[BEGIN Supplied material]
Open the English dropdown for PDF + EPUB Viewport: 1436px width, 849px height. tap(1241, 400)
[END Supplied material]
[BEGIN Supplied material]
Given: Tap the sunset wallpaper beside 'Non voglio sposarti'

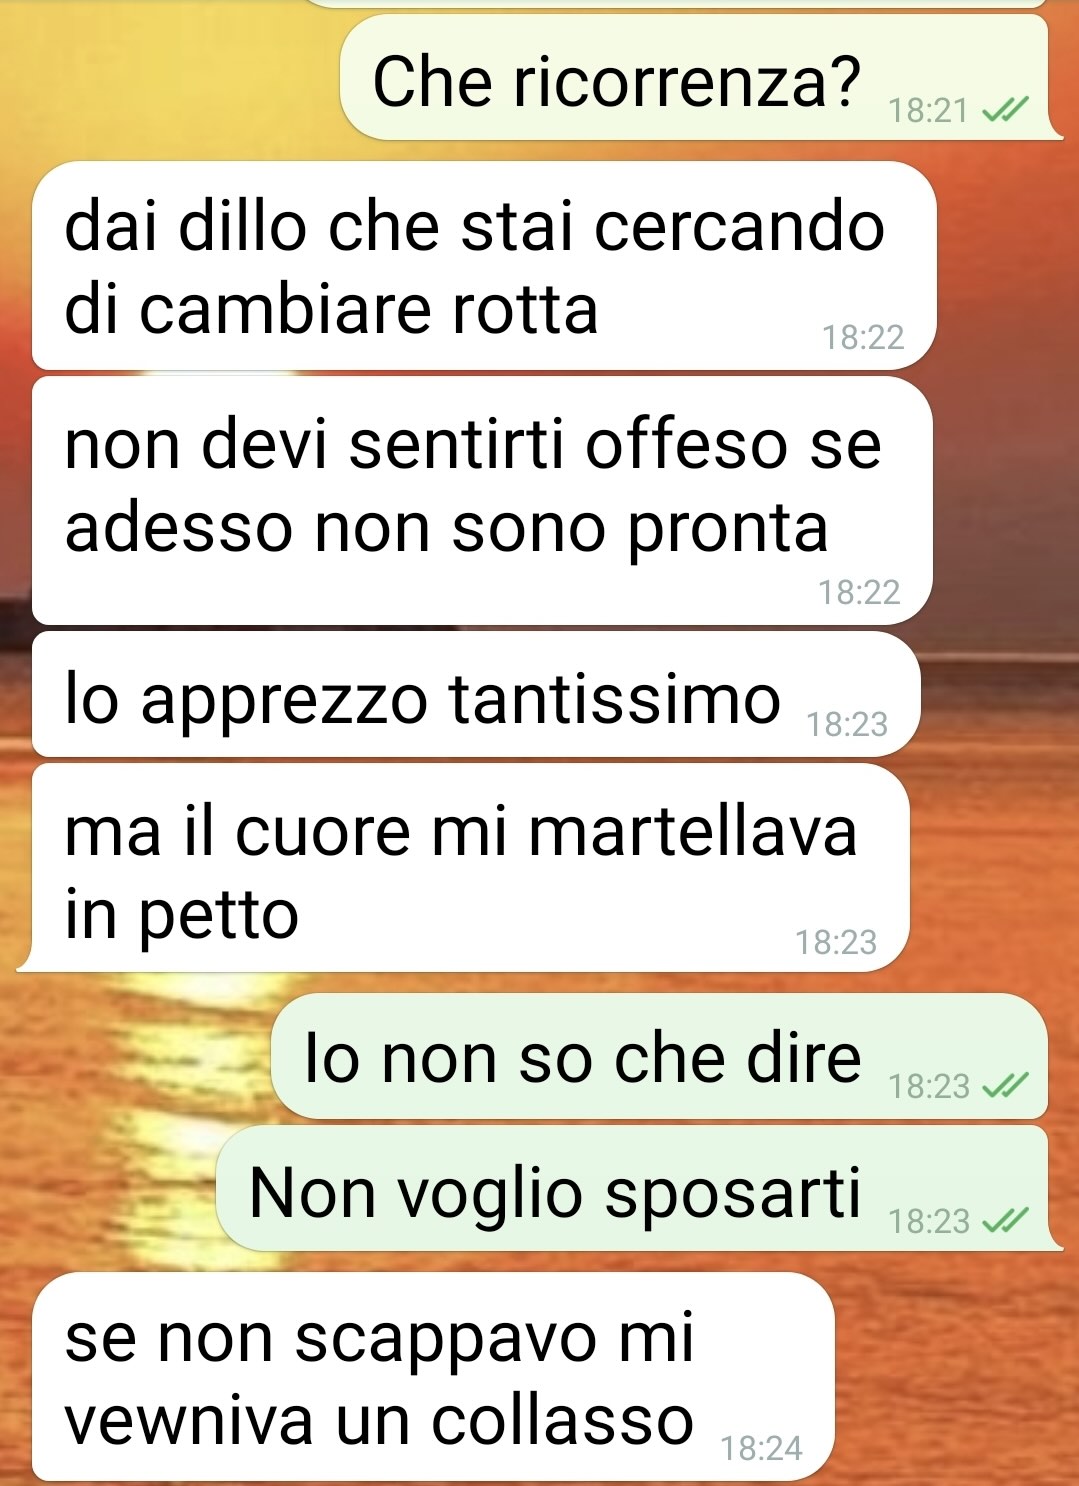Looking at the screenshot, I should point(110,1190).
[END Supplied material]
[BEGIN Supplied material]
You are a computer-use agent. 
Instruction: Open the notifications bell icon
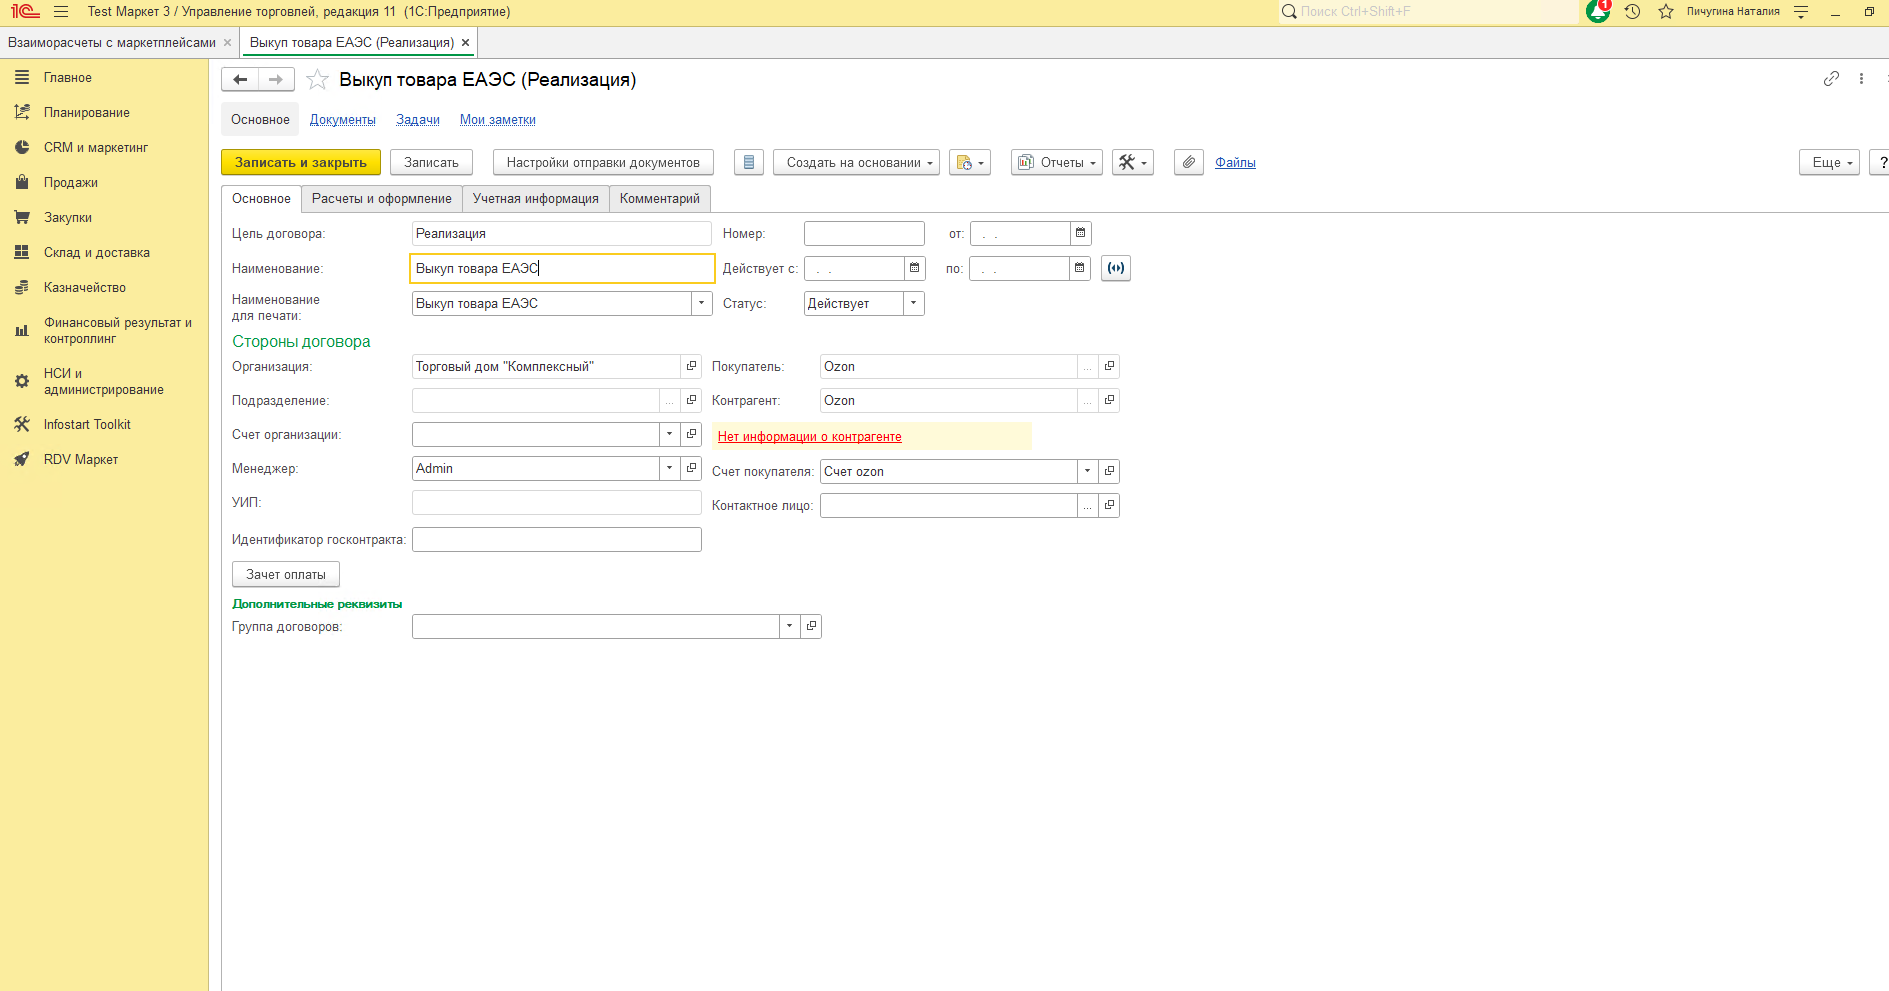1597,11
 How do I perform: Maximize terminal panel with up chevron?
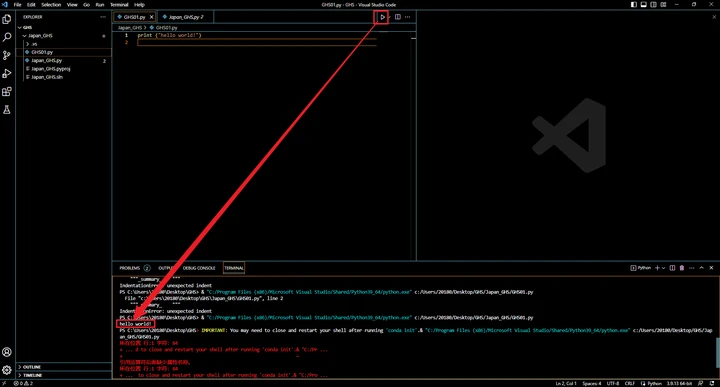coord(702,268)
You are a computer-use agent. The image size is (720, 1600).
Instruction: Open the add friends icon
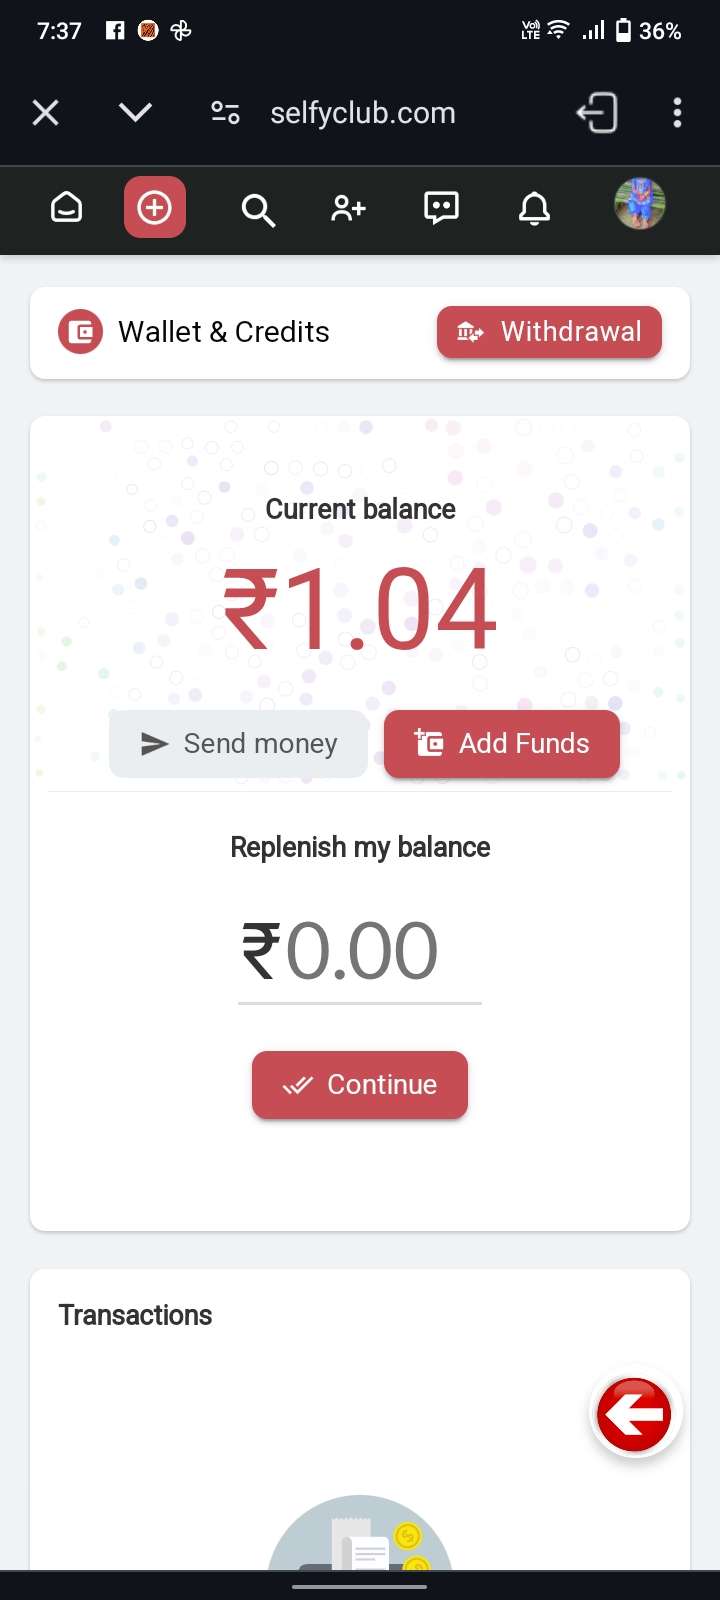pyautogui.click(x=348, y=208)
[END Supplied material]
Copy the lines above word for word, starting at the line that contains "How do I perform: Maximize" and ending at the line that contains "pyautogui.click(x=348, y=208)". Leave the pictures out of your copy.

Result of this exercise —
 How do I perform: Maximize terminal panel with up chevron?
coord(702,268)
You are a computer-use agent. The image size is (720, 1600).
Instruction: Open the add friends icon
pyautogui.click(x=348, y=208)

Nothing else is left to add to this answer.